Reviewing Dark Souls: the (Email) Chain of Pain

Painful insights from the first to play it

Go ahead and call us game reviewers, but we saw ourselves differently. We were the first scouting party. We had no clue what we were doing.

Since From Software's masterful RPG hadn't been released yet, there were no wikis or strategy guides to consult for guidance. But we'd been taught as kids that it was dangerous to go alone so a group of us agreed to stay in touch by email and support each other in the struggle against a game that's both brutally hard and wilfully, bafflingly opposed to telling you how to play it. If a tree chews you to death in Darkroot Garden, costing you 12,000 souls, and there's nobody around to hear your lamentations, is there any therapeutic relief in that? We decided there was not.


At first it was just three of us. Then more drifters gradually joined our fraternity. By the end, we were ten strong. It didn't matter that we represented competing outlets. We were the journalistic equivalent of the travelling party in Tolkien's Fellowship of the Ring, a ragtag collection of different races who didn't typically work together until they realised the sky was about to crash down on their heads.

Being among the first handful of people in the world to experience Dark Souls is a dubious sort of privilege. Like being an infantryman in 1944 discovering you'll be part of that first wave off the landing craft onto Omaha Beach. We'd all played Demon's Souls so we knew the sequel was going to be a bloodbath, but we'd volunteered for this because we wanted to be the first to explore the Lordran, the new world. We wanted to be the first to die there, and by extension the first to untangle the mysteries of how not to die. IGN's Keza MacDonald, who initially floated the idea of banding together, would also be the person to give it a name: The Chain of Pain.

The first thing you need to understand is that there are two basic types of Dark Souls players - explorers and tourists. The explorer doesn't mind journeying without a map, because they realise that, just as in real life, explorers are the only reason maps came to exist in the first place. They leave the bloodstains that the tourists who trail behind will tiptoe nervously around before continuing on their way. The tourist, meanwhile, cares primarily about reaching their destination, following walkthroughs like turn-by-turn directions. In their mind, the journey is a formality. They play for the trophy, not the thrill of competition.
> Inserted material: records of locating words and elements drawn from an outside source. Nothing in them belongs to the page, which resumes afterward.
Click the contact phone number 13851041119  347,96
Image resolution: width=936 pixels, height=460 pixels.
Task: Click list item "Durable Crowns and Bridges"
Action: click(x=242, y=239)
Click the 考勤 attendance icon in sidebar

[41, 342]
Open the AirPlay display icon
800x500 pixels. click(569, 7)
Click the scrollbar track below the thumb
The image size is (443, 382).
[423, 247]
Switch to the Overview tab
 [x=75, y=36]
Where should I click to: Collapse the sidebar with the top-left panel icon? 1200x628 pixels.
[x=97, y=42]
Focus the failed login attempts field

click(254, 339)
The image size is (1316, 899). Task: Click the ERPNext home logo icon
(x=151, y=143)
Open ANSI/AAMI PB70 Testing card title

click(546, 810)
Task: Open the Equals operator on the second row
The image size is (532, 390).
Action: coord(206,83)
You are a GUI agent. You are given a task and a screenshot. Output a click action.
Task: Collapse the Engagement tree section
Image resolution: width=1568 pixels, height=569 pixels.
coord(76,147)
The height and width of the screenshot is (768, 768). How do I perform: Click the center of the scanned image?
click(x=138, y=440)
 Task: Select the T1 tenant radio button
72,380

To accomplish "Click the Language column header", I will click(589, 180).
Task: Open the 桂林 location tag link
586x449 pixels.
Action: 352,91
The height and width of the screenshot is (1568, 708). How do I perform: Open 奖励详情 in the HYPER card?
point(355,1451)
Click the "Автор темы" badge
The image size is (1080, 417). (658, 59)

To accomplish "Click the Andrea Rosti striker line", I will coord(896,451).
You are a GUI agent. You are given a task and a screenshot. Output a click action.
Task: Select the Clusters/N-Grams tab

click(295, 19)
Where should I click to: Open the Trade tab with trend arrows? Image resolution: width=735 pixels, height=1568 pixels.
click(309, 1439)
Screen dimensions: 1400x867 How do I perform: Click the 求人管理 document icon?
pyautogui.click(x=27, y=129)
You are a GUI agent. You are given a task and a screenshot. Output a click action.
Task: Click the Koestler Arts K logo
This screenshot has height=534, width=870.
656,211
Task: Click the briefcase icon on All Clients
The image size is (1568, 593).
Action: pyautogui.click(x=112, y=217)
One of the things that makes Dark Souls so special is that it assumes you're an explorer. It feels good to have a game assume that you're brave, up to the task at hand. But it's more than that. Dark Souls is one of the few contemporary games in which it's even possible to have the experience of true exploration. We've gotten used to waypoints flashing on our minimap. Or if the game senses you dallying in one location too long, a text hint will appear onscreen or, worse, another character in the game will spit out a piece of dialogue meant to steer you back on track. Dark Souls has no truck with such things.

The thing that struck me most when I went back and started re-reading the email exchanges in the Chain of Pain was how painstakingly slow and incremental the progress was on that first playthrough. Being left mostly to our own devices, we were forced to think, strategise, rehearse, pry off the game's locks with the crowbar of sheer persistence. Most of us would burn at least an hour on the Taurus Demon alone - the very first post-tutorial boss in the game - without realising that a simple exploit of his attack pattern can make him feel about as threatening as one of Fable's Hobbes. I'm glad I had to struggle. The victory was sweet. When he paid out that soul bonus, it felt like wages I'd earned from an honest day's work.